::: Supplied entries :::

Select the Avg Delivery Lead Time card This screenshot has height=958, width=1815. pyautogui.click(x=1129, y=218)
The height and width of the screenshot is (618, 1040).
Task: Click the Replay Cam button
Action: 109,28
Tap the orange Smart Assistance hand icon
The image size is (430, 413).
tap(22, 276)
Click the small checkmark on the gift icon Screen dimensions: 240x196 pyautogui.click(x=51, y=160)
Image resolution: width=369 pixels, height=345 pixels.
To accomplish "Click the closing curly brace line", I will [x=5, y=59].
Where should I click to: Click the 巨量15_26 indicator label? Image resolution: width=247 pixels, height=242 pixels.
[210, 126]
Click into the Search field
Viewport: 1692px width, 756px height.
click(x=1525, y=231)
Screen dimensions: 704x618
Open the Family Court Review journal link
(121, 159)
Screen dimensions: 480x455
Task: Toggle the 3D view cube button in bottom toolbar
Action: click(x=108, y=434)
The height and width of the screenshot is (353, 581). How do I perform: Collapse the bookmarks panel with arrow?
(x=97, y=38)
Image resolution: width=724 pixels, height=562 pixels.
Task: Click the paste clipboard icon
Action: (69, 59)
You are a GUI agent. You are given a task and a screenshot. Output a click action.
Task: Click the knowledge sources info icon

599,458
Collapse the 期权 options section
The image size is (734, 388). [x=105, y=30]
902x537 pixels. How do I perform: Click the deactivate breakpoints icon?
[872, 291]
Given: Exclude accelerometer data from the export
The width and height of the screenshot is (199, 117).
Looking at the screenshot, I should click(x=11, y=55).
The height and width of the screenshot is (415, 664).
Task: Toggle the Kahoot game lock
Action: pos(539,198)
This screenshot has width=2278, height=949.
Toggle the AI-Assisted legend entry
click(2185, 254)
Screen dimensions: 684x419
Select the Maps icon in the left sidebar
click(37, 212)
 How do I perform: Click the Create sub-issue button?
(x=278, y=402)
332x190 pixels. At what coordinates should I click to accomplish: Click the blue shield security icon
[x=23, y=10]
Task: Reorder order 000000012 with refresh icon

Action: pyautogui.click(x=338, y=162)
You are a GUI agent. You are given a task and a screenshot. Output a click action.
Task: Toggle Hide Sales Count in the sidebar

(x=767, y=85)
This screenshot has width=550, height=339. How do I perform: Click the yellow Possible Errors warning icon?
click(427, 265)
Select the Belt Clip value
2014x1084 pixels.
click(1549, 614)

:::

> _What you need to do_: What must be transcribed is the run of lines from the one containing "902x537 pixels. How" to the last line of the data above, inclusive, and only that.

> _Answer area_:
902x537 pixels. How do I perform: Click the deactivate breakpoints icon?
[872, 291]
Given: Exclude accelerometer data from the export
The width and height of the screenshot is (199, 117).
Looking at the screenshot, I should click(x=11, y=55).
The height and width of the screenshot is (415, 664).
Task: Toggle the Kahoot game lock
Action: pos(539,198)
This screenshot has width=2278, height=949.
Toggle the AI-Assisted legend entry
click(2185, 254)
Screen dimensions: 684x419
Select the Maps icon in the left sidebar
click(37, 212)
 How do I perform: Click the Create sub-issue button?
(x=278, y=402)
332x190 pixels. At what coordinates should I click to accomplish: Click the blue shield security icon
[x=23, y=10]
Task: Reorder order 000000012 with refresh icon

Action: pyautogui.click(x=338, y=162)
You are a GUI agent. You are given a task and a screenshot. Output a click action.
Task: Toggle Hide Sales Count in the sidebar

(x=767, y=85)
This screenshot has width=550, height=339. How do I perform: Click the yellow Possible Errors warning icon?
click(427, 265)
Select the Belt Clip value
2014x1084 pixels.
click(1549, 614)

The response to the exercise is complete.